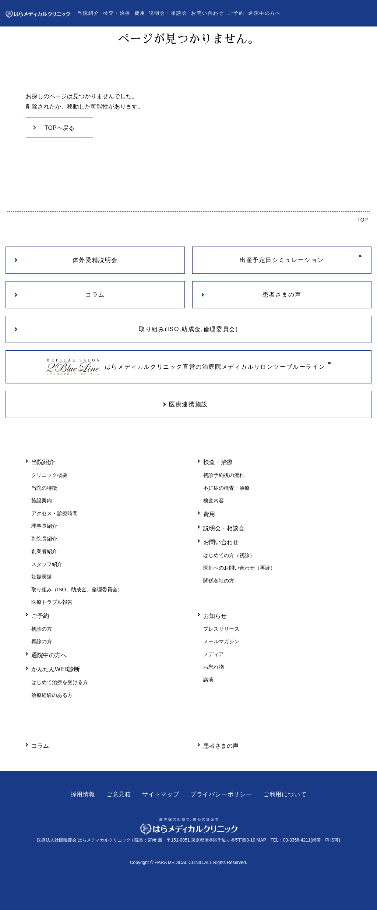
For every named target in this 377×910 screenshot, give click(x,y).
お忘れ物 (213, 667)
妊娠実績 (41, 577)
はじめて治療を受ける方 (59, 682)
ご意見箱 (118, 794)
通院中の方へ (264, 13)
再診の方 (41, 641)
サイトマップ (160, 794)
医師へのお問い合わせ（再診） (239, 568)
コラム (40, 745)
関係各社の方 (218, 581)
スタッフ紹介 (46, 564)
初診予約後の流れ (223, 475)
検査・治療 (117, 13)
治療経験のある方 (52, 695)
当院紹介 (88, 13)
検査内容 (213, 500)
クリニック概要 (49, 475)
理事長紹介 (44, 526)
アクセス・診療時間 (54, 513)
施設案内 (41, 500)
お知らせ (215, 615)
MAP (261, 840)
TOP (362, 220)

• **STATED TASK**
Shift every coordinate pair in the answers of the listing above by adding 30 to both x and y, and write out all of its lines again, requests included. Leave the picture out of your answer.

• **EXERCISE RESULT**
For every named target in this 377×910 screenshot, give click(x,y).
お忘れ物 (243, 697)
妊娠実績 (71, 607)
はじめて治療を受ける方 (89, 712)
ご意見箱 (148, 824)
通院中の方へ (294, 43)
再診の方 (71, 671)
サイトマップ (190, 824)
医師へのお問い合わせ（再診） (269, 598)
コラム (70, 775)
関係各社の方 (248, 611)
スタッフ紹介 (76, 594)
初診予約後の流れ (253, 505)
検査・治療 (147, 43)
治療経験のある方 (82, 725)
当院紹介 (118, 43)
検査内容 (243, 530)
クリニック概要 (79, 505)
理事長紹介 (74, 556)
アクセス・診療時間 (84, 543)
施設案内 (71, 530)
お知らせ (245, 645)
MAP (291, 870)
TOP (392, 250)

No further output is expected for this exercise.